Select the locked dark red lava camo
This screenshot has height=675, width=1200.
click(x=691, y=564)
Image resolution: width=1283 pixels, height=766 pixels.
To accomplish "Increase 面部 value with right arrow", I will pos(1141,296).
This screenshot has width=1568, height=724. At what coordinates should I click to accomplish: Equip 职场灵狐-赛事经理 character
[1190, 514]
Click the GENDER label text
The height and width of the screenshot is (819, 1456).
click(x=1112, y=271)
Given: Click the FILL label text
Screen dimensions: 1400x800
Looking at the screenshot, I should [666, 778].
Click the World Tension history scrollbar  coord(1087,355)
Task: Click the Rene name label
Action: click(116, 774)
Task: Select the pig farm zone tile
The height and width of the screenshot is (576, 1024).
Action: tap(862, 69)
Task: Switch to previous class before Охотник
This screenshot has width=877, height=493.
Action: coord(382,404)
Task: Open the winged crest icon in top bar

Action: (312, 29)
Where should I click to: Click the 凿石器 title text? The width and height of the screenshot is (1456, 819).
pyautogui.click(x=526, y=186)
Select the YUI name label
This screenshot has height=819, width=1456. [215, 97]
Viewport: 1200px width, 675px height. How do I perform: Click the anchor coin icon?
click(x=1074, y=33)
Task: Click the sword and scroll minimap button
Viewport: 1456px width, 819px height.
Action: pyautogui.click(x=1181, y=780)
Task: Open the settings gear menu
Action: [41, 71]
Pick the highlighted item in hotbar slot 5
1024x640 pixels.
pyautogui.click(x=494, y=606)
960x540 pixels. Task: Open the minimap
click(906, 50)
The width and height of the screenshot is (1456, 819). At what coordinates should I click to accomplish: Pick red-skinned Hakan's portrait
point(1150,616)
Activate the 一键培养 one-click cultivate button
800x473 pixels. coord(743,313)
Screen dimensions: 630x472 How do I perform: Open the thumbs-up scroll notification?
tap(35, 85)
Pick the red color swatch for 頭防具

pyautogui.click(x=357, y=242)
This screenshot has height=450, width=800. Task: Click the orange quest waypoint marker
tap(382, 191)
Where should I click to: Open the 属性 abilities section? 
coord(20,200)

_Exercise goal_: Copy every line of the listing above word for word, keeping each line unchanged.

_Task response_:
Select the locked dark red lava camo
This screenshot has height=675, width=1200.
click(x=691, y=564)
Image resolution: width=1283 pixels, height=766 pixels.
To accomplish "Increase 面部 value with right arrow", I will pos(1141,296).
This screenshot has width=1568, height=724. At what coordinates should I click to accomplish: Equip 职场灵狐-赛事经理 character
[1190, 514]
Click the GENDER label text
The height and width of the screenshot is (819, 1456).
click(x=1112, y=271)
Given: Click the FILL label text
Screen dimensions: 1400x800
Looking at the screenshot, I should [666, 778].
Click the World Tension history scrollbar  coord(1087,355)
Task: Click the Rene name label
Action: click(116, 774)
Task: Select the pig farm zone tile
The height and width of the screenshot is (576, 1024).
Action: tap(862, 69)
Task: Switch to previous class before Охотник
This screenshot has width=877, height=493.
Action: coord(382,404)
Task: Open the winged crest icon in top bar

Action: (312, 29)
Where should I click to: Click the 凿石器 title text? The width and height of the screenshot is (1456, 819).
pyautogui.click(x=526, y=186)
Select the YUI name label
This screenshot has height=819, width=1456. [215, 97]
Viewport: 1200px width, 675px height. How do I perform: Click the anchor coin icon?
click(x=1074, y=33)
Task: Click the sword and scroll minimap button
Viewport: 1456px width, 819px height.
Action: pyautogui.click(x=1181, y=780)
Task: Open the settings gear menu
Action: [41, 71]
Pick the highlighted item in hotbar slot 5
1024x640 pixels.
pyautogui.click(x=494, y=606)
960x540 pixels. Task: Open the minimap
click(906, 50)
The width and height of the screenshot is (1456, 819). At what coordinates should I click to accomplish: Pick red-skinned Hakan's portrait
point(1150,616)
Activate the 一键培养 one-click cultivate button
800x473 pixels. coord(743,313)
Screen dimensions: 630x472 How do I perform: Open the thumbs-up scroll notification?
tap(35, 85)
Pick the red color swatch for 頭防具

pyautogui.click(x=357, y=242)
This screenshot has height=450, width=800. Task: Click the orange quest waypoint marker
tap(382, 191)
Where should I click to: Open the 属性 abilities section? 
coord(20,200)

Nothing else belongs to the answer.